Language evolves. You can find any number of interesting articles on words whose meanings have changed radically over time (“awful,” “clue,” “naughty,” are good examples). With the Internet insinuating itself into most aspects of our lives, slews of words have changed in the brief span of pre-internet time to internet-now: “troll,” “ping,” “handle,” “cloud,” “catfish,” “tablet,” “pad” come to mind.
“Curate” is the word on my mind today.
Not the noun, whose meaning is connected to the verb that has me in its grip — a curate being a member of the clergy whose job is the spiritual oversight and care of parishioners and lay-folk. But the verb, which means to select, organize and look after items in a cultural heritage institution, say, a museum or a gallery, an archive or a collection.  Curators, who are often specialists in a chosen field, work in such institutions with a mission to store and care for, preserve, and possibly exhibit items of interest. They educate and facilitate as well.
The Internet, more specifically social media, has had a profound influence on the meaning and use of “to curate” and on who now counts as a curator.
Up until now, curators have been educated in their chosen field, and by and large, are chosen for an area of expertise.
But in our digital world, land of social media, where we are experts on ourselves, we curate our public  (and dare I say private) selves as we present to the world whatever it is we wish to present.
In some sense the notion that we curate what we present of ourselves is not new — it is just that the field of vision is potentially much larger.

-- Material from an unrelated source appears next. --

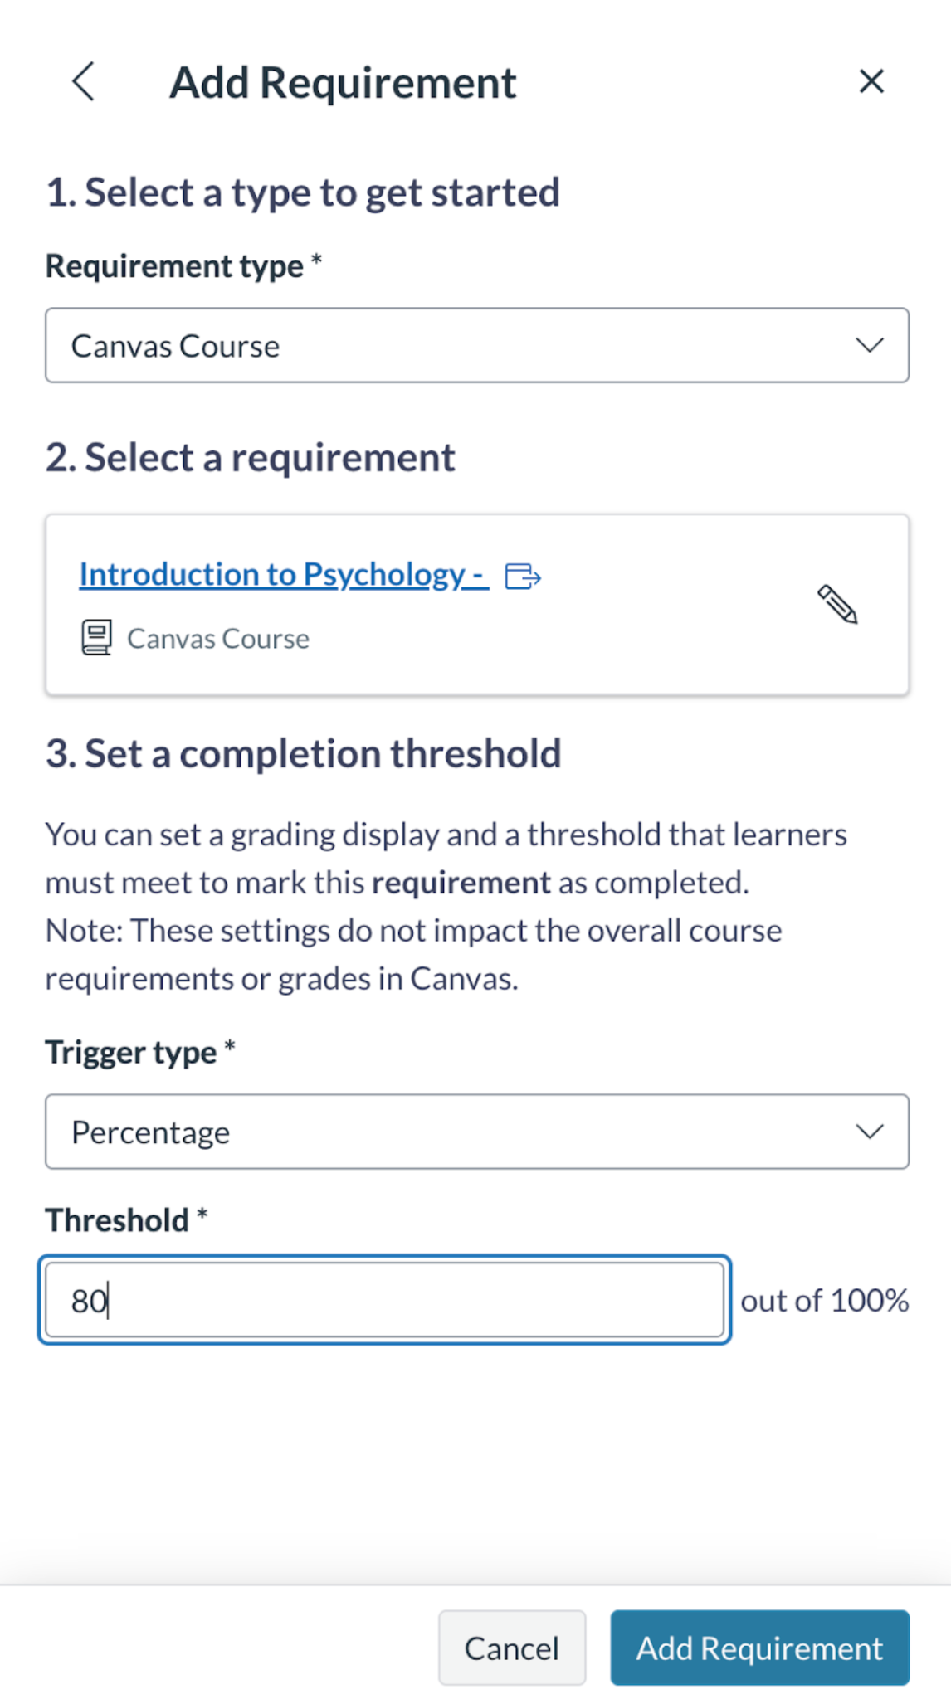This screenshot has width=951, height=1699.
Task: Click the Requirement type label
Action: click(x=174, y=266)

While what we chose to present of ourselves before was only evidenced by our peers, colleagues and family members, now it can be out there for all the world to see (and hear and read).
So curators are no longer found only in museums, we are everywhere. And anything —absolutely anything — can be curated. We choose what to present and share online: via Face Book, Instagram, Pinterest, Twitter, Grinder, and on-line dating sites. Any place where the intentional crafting of an image or text is relevant, we curate what goes up. Sometimes what comes down.

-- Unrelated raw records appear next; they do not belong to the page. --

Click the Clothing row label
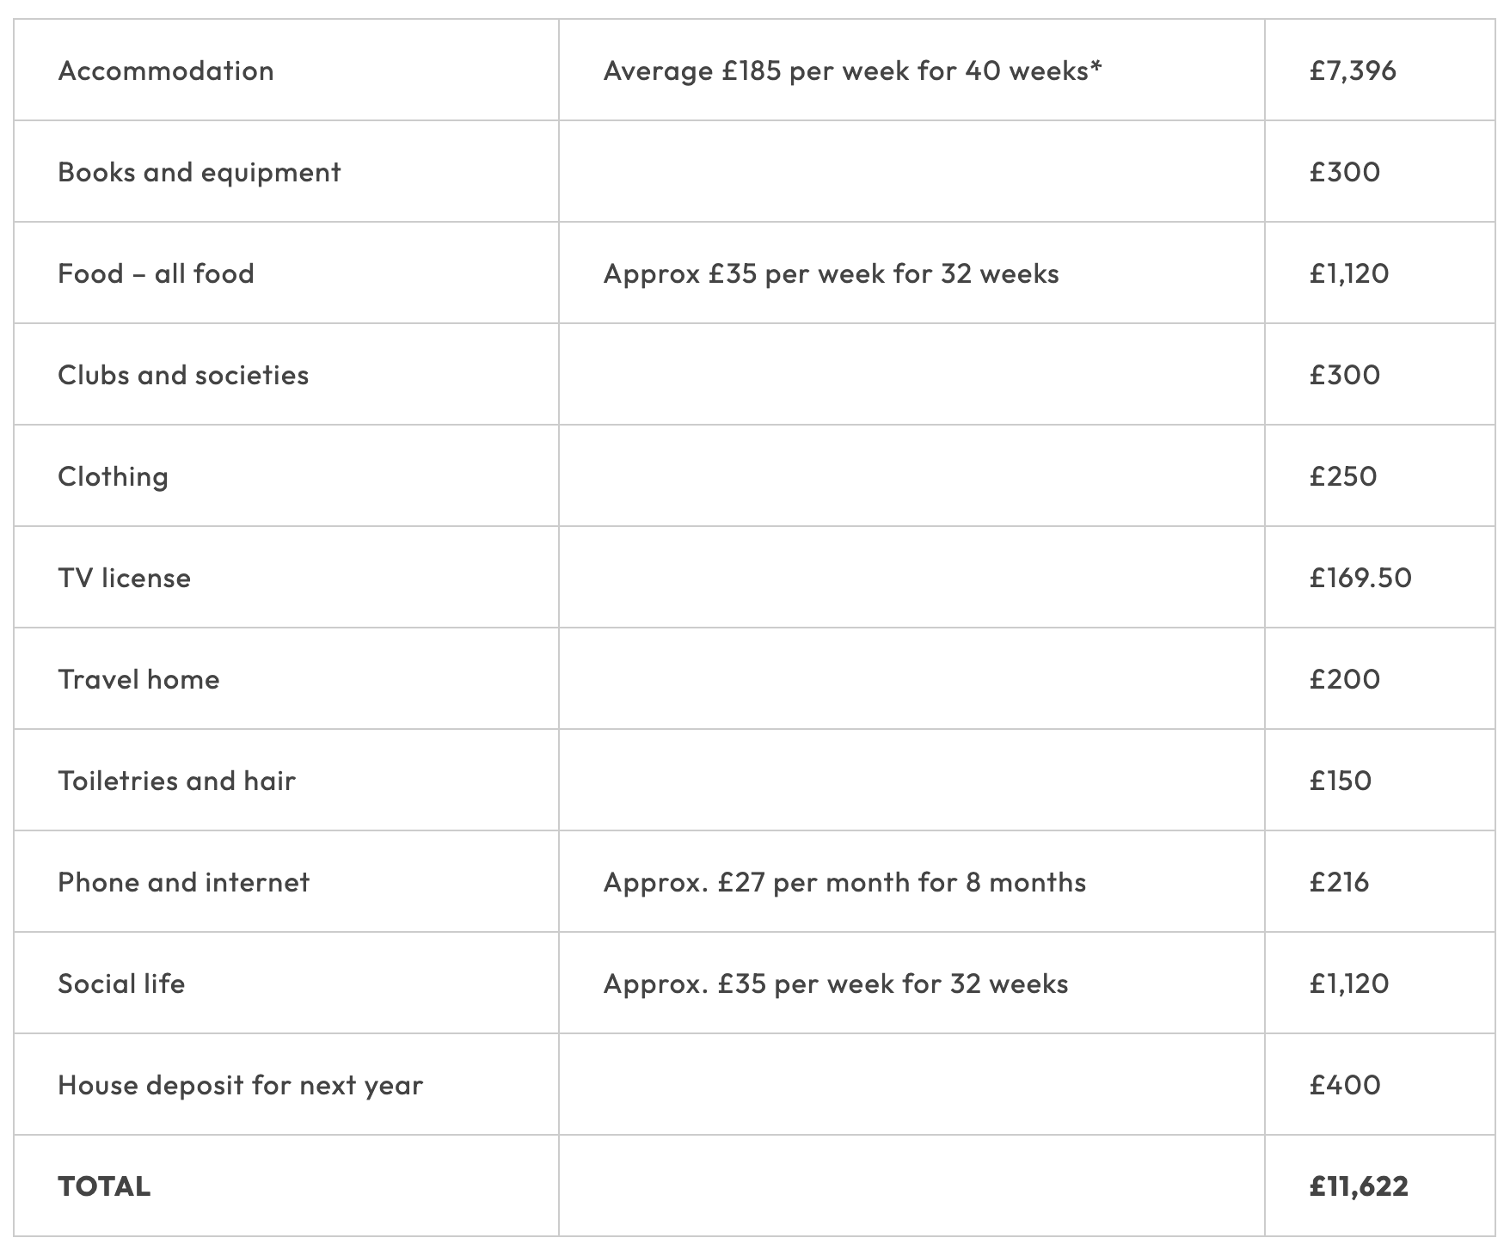Screen dimensions: 1510x1250 click(113, 476)
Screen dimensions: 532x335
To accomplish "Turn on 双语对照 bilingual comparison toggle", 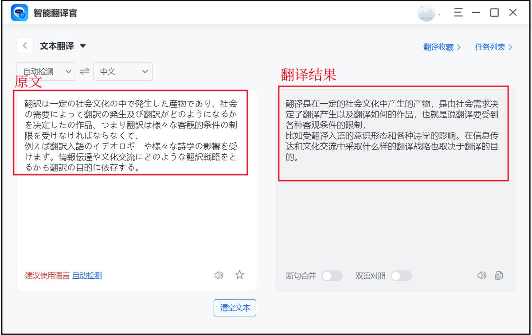I will pyautogui.click(x=402, y=276).
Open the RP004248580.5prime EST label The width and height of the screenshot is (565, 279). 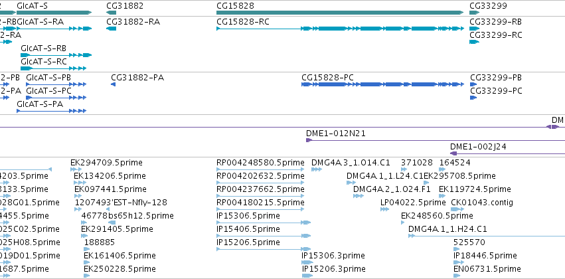tap(260, 163)
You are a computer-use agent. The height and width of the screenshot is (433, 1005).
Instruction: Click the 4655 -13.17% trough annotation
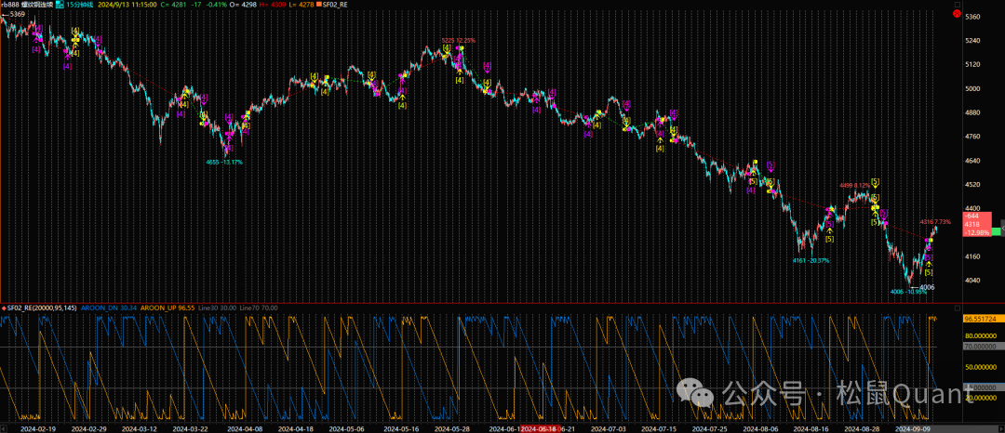(x=225, y=162)
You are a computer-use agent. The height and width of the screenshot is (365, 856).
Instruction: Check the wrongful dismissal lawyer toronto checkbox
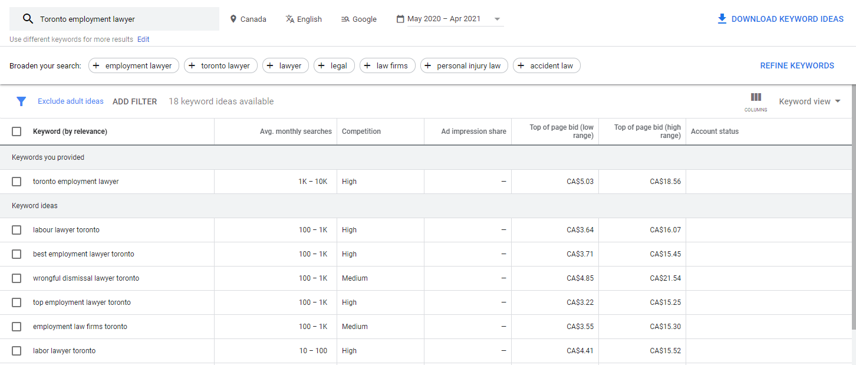(16, 278)
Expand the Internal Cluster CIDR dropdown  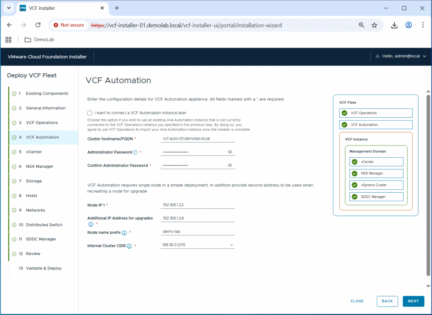[231, 245]
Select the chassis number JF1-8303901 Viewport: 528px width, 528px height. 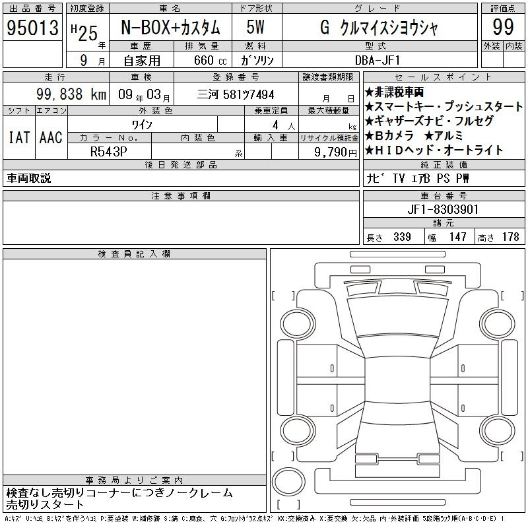pyautogui.click(x=444, y=209)
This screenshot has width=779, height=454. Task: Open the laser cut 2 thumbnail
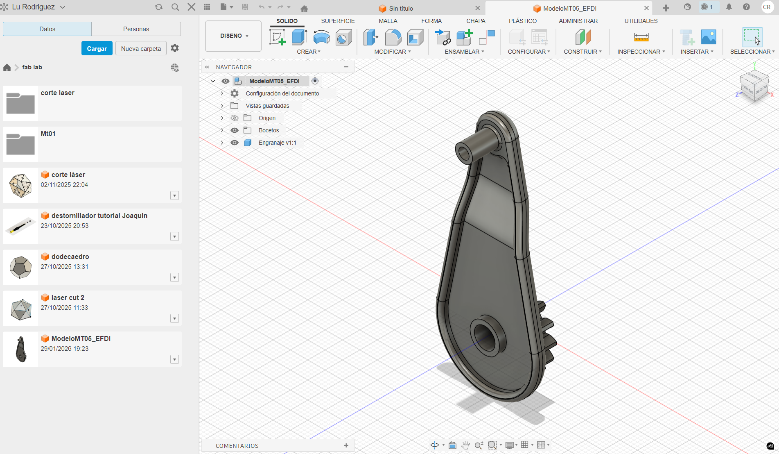20,309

And anything can be curated: a concert can be curated, a wine list, a meal, heck, you can curate the napkins at a fancy party.

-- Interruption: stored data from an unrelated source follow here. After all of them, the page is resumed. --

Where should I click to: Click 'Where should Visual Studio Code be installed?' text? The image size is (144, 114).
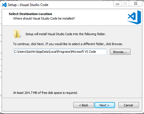coord(44,18)
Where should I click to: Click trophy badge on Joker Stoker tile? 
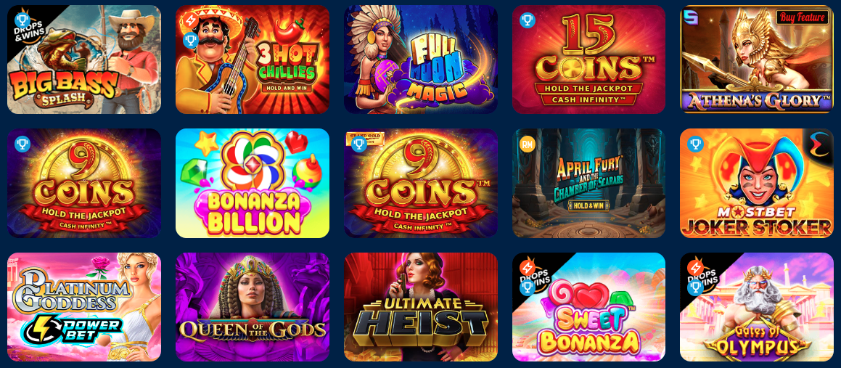(x=696, y=144)
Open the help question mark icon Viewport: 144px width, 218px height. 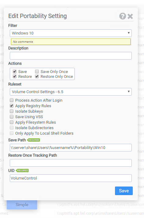coord(123,16)
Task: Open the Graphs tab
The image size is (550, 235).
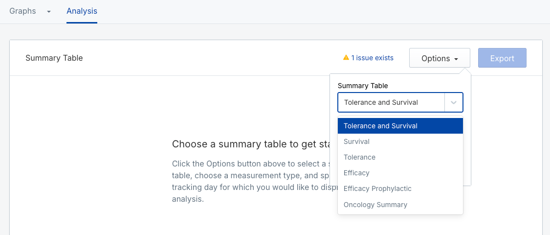Action: click(x=23, y=11)
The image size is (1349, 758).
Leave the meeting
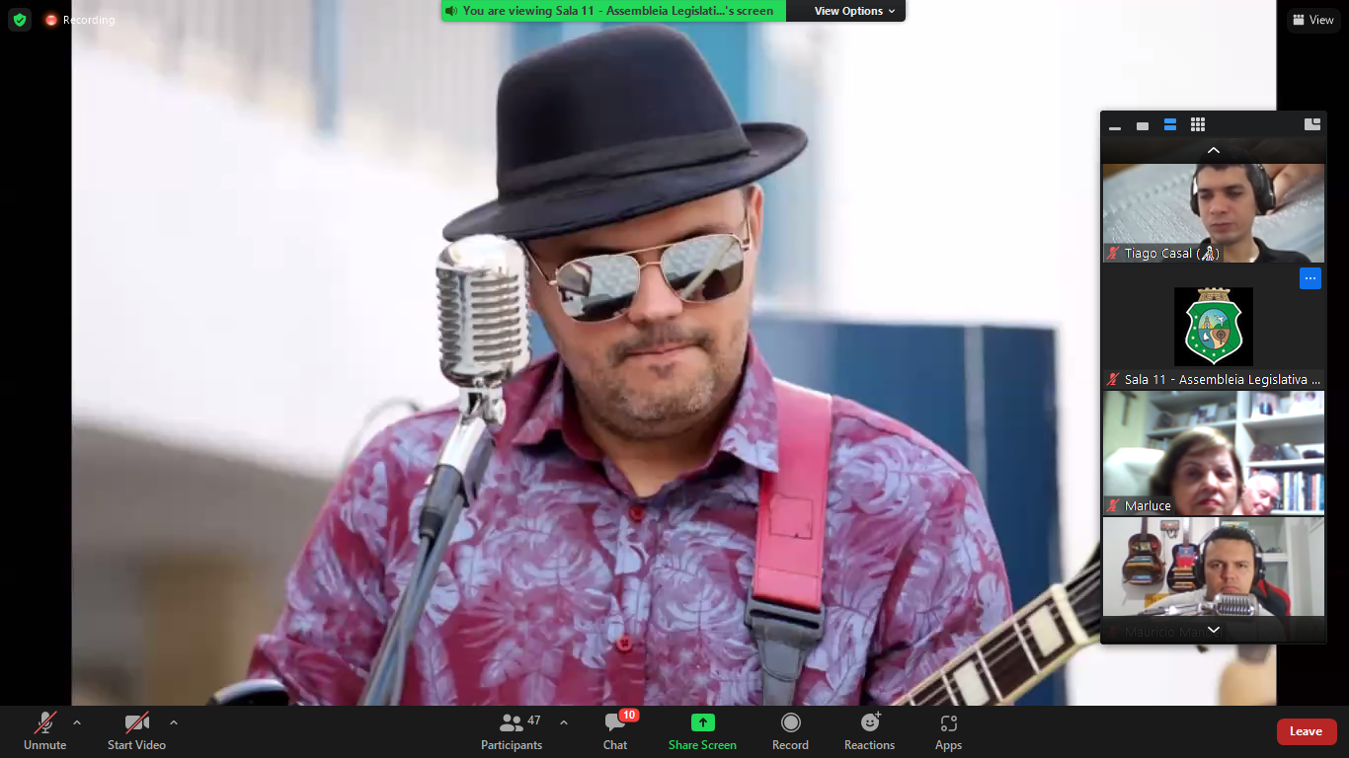click(x=1307, y=731)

The young artists I know are masters of their own curation. Frequent postings are required: a new work, an account of process, evidence of progress, an observation, a description of a current mood, or emotion, a fleeting thought, it is all part of crafting one’s image — and then burnishing it. Curating is all about creating buzz, getting the work “out there,” getting one’s self “out there,” generating interest.
A gallery owner recently said to me, “You have to do it all. The market has changed, and how people access an artist’s work has completely changed. The access can come from almost anywhere.”
Those of us who make art must therefore manage our image, our publicity, our sales. We must now all “do camera” which means photograph, create video, and edit sound and text as we upload and edit content on multiple digital platforms.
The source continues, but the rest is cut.